(Input records begins)

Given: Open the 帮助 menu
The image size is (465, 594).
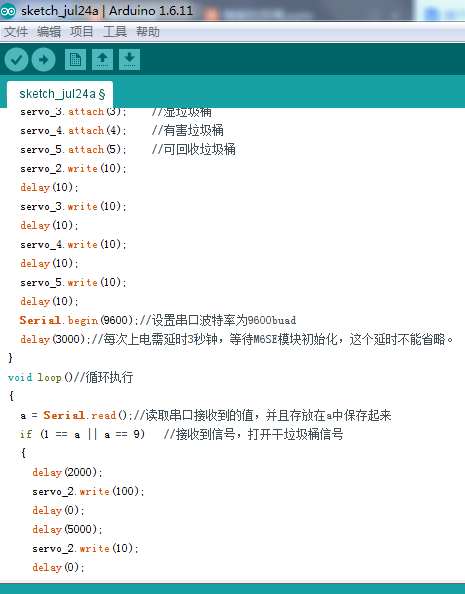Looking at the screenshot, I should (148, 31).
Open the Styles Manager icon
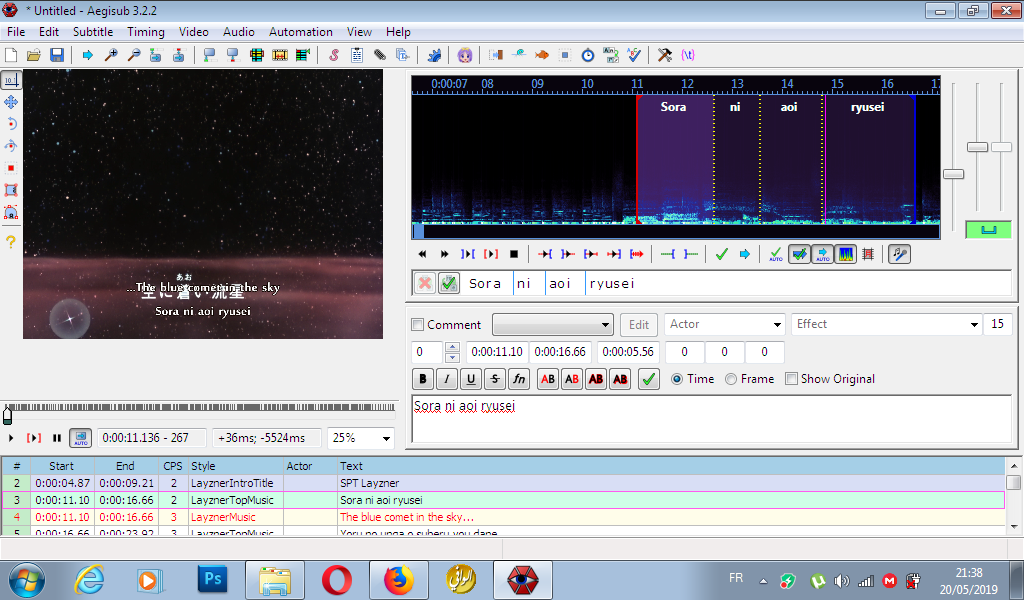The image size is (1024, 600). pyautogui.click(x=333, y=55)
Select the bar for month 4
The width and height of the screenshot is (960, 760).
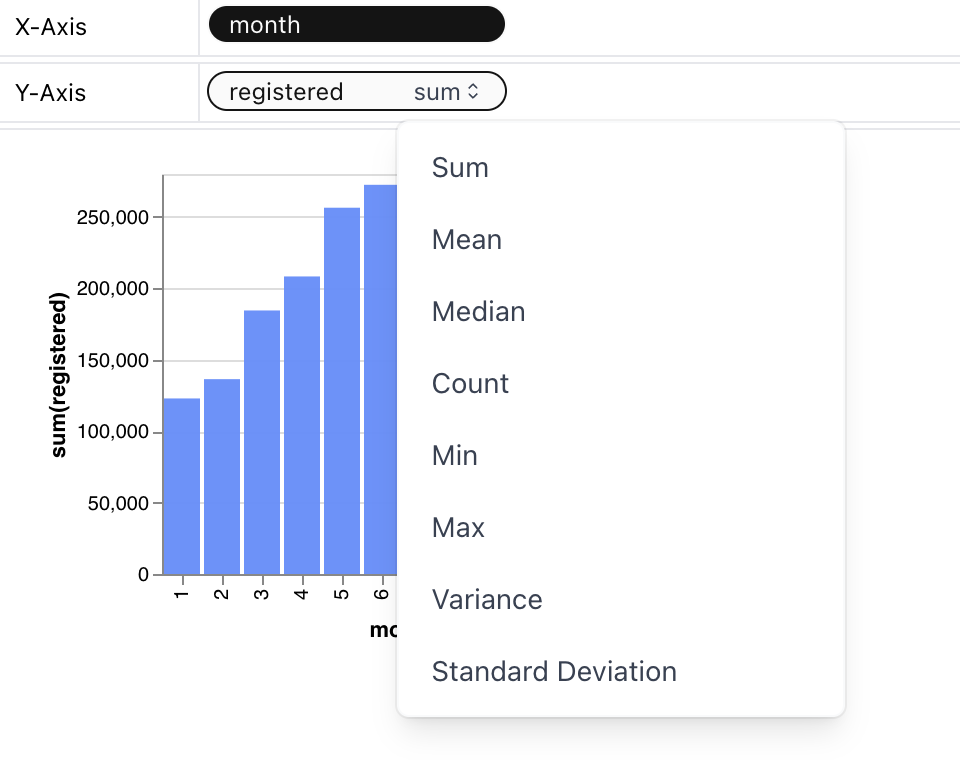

(Input records ends)

→ **Your objective**
Leave out the pictures and reproduce the rest of the records exactly.

→ **Solution for this problem**
Given: Open the 帮助 menu
The image size is (465, 594).
Looking at the screenshot, I should (148, 31).
Open the Styles Manager icon
The image size is (1024, 600). pyautogui.click(x=333, y=55)
Select the bar for month 4
The width and height of the screenshot is (960, 760).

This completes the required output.